Todos los que en el pasado tenían cerebros predispuestos para la concentración
y la linealidad, por tanto, se extinguieron.
Nosotros somos descendientes de no lectores. Compartimos sus vetas genéticas. Tal
y como señala Nicholas Carr:
Leer un libro significaba practicar un proceso antinatural de pensamiento que exigía atención sostenida, ininter rumpida,
a un solo objeto estático. Exigía que los
lectores se situaran en lo que el T. S. Eliot
de los Cuatro cuartetos llamaba “punto de
quietud en un mundo que gira”. Tuvieron
que entrenar su cerebro para que hiciese
caso omiso de todo cuanto sucedía a su
alrededor, resistir la tentación de permitir
que su enfoque pasara de una señal sensorial a otra.

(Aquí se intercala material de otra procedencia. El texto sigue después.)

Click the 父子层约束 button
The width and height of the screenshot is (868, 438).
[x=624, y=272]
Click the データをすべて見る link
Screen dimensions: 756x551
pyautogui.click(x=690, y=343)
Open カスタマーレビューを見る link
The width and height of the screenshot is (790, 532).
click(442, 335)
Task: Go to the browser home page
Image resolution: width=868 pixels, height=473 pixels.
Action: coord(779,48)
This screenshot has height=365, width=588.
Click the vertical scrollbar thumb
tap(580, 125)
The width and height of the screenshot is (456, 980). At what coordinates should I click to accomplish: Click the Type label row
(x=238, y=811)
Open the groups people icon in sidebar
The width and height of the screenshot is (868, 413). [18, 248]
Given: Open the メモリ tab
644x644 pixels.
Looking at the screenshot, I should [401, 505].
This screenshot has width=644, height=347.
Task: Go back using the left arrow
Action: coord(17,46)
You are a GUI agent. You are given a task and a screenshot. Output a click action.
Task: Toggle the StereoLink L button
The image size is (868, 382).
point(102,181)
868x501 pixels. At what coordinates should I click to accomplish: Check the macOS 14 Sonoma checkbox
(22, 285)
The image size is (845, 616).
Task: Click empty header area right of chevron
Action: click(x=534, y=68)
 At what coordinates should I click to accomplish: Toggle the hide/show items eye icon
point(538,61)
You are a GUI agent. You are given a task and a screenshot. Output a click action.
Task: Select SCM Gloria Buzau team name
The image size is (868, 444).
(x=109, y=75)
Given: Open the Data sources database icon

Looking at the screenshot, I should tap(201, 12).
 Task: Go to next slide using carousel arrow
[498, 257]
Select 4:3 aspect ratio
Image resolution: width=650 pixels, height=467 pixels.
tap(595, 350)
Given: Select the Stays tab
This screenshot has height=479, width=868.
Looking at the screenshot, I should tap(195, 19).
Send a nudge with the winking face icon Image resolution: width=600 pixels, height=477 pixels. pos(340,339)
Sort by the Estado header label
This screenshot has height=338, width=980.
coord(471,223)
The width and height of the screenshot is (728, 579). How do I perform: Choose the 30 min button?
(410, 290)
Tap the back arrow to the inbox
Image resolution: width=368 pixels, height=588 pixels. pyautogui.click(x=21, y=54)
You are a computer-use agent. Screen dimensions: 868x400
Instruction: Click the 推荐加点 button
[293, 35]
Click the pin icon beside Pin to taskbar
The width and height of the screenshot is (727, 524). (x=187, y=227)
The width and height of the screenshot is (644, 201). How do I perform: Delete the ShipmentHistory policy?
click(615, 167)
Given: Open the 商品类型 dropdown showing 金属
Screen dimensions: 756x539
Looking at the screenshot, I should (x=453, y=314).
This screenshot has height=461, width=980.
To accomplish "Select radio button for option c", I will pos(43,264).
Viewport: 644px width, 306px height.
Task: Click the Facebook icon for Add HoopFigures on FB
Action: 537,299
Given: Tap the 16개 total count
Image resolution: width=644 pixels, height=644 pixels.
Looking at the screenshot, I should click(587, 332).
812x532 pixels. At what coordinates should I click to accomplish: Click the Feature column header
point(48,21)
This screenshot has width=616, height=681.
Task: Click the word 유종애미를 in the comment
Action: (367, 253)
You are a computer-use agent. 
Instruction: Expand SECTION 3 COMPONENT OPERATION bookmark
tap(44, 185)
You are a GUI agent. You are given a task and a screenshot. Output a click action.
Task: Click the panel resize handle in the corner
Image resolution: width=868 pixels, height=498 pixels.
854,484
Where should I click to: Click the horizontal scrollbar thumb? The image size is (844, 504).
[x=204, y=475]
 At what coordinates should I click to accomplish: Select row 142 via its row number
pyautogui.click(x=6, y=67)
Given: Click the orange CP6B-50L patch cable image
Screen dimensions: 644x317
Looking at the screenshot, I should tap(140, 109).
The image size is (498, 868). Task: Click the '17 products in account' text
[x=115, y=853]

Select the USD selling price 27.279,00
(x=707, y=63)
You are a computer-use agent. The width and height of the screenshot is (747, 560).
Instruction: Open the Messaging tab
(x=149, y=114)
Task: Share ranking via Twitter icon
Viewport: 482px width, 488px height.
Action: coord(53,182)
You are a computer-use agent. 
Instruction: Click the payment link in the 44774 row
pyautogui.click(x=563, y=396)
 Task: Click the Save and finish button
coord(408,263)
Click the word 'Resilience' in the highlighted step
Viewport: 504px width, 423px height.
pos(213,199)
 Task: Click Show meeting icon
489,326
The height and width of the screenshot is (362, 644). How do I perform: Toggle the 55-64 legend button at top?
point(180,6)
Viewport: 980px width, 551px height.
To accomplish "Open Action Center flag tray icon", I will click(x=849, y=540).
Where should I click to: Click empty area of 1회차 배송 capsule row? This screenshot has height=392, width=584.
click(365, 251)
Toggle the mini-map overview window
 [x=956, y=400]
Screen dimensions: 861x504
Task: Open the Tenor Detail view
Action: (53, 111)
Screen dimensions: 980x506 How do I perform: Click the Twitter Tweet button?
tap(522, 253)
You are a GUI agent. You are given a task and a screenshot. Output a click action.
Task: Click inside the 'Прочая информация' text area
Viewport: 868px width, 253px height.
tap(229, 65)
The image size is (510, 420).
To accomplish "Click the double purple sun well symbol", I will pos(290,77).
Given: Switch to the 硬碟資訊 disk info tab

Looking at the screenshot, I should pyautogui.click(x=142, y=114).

Tuvieron que forjar o reforzar
los enlaces neuronales necesarios para
contrarrestar su distracción instintiva, aplicando un mayor “control de arriba abajo”
sobre su atención. “La capacidad de concentrarse en una sola tarea relativamente
sin interrupciones”, escribe Vaughan Bell,
psicólogo del King´s College de Londres,
representa “una anomalía en la historia de
nuestro desarrollo psicológico.
Los libros son el equivalente intelectual de
los antibióticos, los aditivos o el aire acondicionado. Son una tecnología capaz de diluir
un poco más nuestra humanidad de serie y
moldear nuestro cerebro para alcanzar fines
que hace apenas unos siglos eran inalcanzables. Son una tecnología diferente a Internet,
la televisión o el teléfono móvil, así que vale
la pena que no la perdamos.
Ni que decir tiene que mucha gente había
cultivado una capacidad de atención sostenida mucho antes de que llegara el libro
e incluso el alfabeto. El cazador, el artesano, el asceta, todos tenían que entrenar
su cerebro para controlar y concentrar su
atención. Lo notable respecto de la lectura
de libros es que en esta tarea la concentración profunda se combinaba con un desciframiento del texto e interpretación de su
significado que implicaban una actividad y
una eficiencia de orden mental muy considerables. La lectura de una secuencia de
páginas impresas era valiosa no sólo por
el conocimiento que los lectores adquirían
a través de las palabras del autor, sino por
la forma en que esas palabras activaban
vibraciones intelectuales dent ro de sus
propias mentes.
Así, lectores del mundo, antinaturales todos,
si pensáis más profundamente es porque
leéis más profundamente. Porque, en ocasiones, ser antinatural es lo más de lo más.